PDP dumped zoning in 2002 – Nwodo

The coast appears to be clear for President Goodluck Jonathan to contest the 2011 poll on the platform of the Peoples Democratic Party as the party said on Wednesday that it had jettisoned the controversial zoning of political offices since 2002.

The PDP National Chairman, Dr. Okwesilieze Nwodo, at an interview with journalists in Abuja on Wednesday, said zoning was only used during the party’s primaries in 1998.

He said the arrangement was abandoned in subsequent primaries.
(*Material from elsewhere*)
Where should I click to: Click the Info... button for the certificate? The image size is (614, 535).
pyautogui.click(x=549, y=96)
To butress this, Nwodo, a former National Secretary of the party, said that four years later, many northerners and southerners, who insisted on contesting the primaries were allowed to do so.
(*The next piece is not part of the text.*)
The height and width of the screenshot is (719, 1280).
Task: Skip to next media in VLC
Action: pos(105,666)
Nwodo added that if the PDP had insisted on zoning in 2002, many Northern politicians, who collected the party’s expression of intention forms, would have had their money returned to them.
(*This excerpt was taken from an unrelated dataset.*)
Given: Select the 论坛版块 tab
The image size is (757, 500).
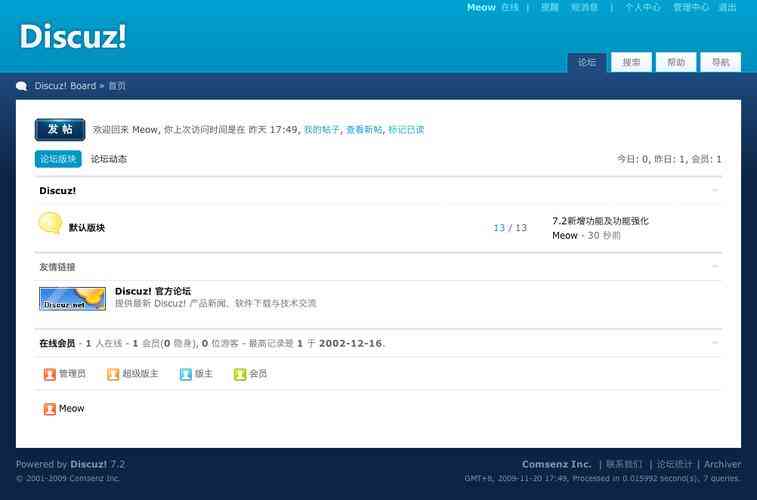Looking at the screenshot, I should 58,159.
He recalled that a former Kano State Governor, the late Alhaji Abubakar Rimi, who insisted on contesting the primaries with former President Olusegun Obasanjo in 1998, was given back the money he paid for the EIF by the party which then inisted on zoning.

The PDP chairman said, “Yes, I said to BBC (British Broadcasting Corporation) and I repeat to you here (Abuja) again that zoning in PDP has been jettisoned.

“There is no zoning on the ground right now. Absolutely, there is no zoning. In 1999, there was zoning and only one northerner insisted on his inalienable right in the 1999 Constitution to contest against the then zoning arrangement of the PDP.

“The PDP took its rule down and I wrote a letter to him and returned his cheque. That is Rimi of the blessed memory. In 2003, after four years of Obasanjo, candidates sprang up from across the country. They paid, they canvassed. Nobody returned their money.

“Nobody wrote them that there was zoning. In 2007, there were more candidates from Southern Nigeria than Northern Nigeria and I think if that election was allowed to hold without interference; may be anybody among Peter Odili, Donald Duke or Sam Egwu would have won.

“They all paid. Nobody returned their money. Nobody stopped them. Nobody talked about zoning. They all contested. Why zoning now? Why? We have jettisoned it but we can revisit it. I’m not afraid about revisiting it.

“If we think that we need to revisit zoning today, let us revisit zoning. But the one we did in 1999, no, no, no, no, it has been jettisoned by the PDP itself.”

Nwodo, who said those talking about zoning were not following the history of the party, argued that since the party did not stop anybody after the 1998 convention on the altar of zoning, it would be wrong to stop anyone from contesting now.

He said, ”But if they want us to zone now, we will go through the process. We will start from the National Working Committee; we will prepare a memo on the advantages and the disadvantages of zoning.

“We will take the memo to the caucus. The parliament and the government will make their inputs on which way to go.

“We will take it to the BOT(Board of Trustees, which is the conscience of the party and draw from its members wealth of experience.

“After that, we will modify the scale with their inputs. And then, we will have the final debate at the National Executive Committee which takes final decisions for PDP.

“Right now, nobody can get up and tell me there is zoning or there is no zoning. If we want to zone, we have to go through this process because the earlier arrangement on zoning is not working anymore.”

Nwodo promised to organise a transparent presidential primaries, which he said would usher in the best candidate for the party.

Asked how he would do it when he is believed to have been installed by ”some godfathers” in the party, Nwodo said he was not a product of any godfather.

He added, however, that he had thought that Obasanjo would oppose his candidature because of ”my wahala’ with him in the past.”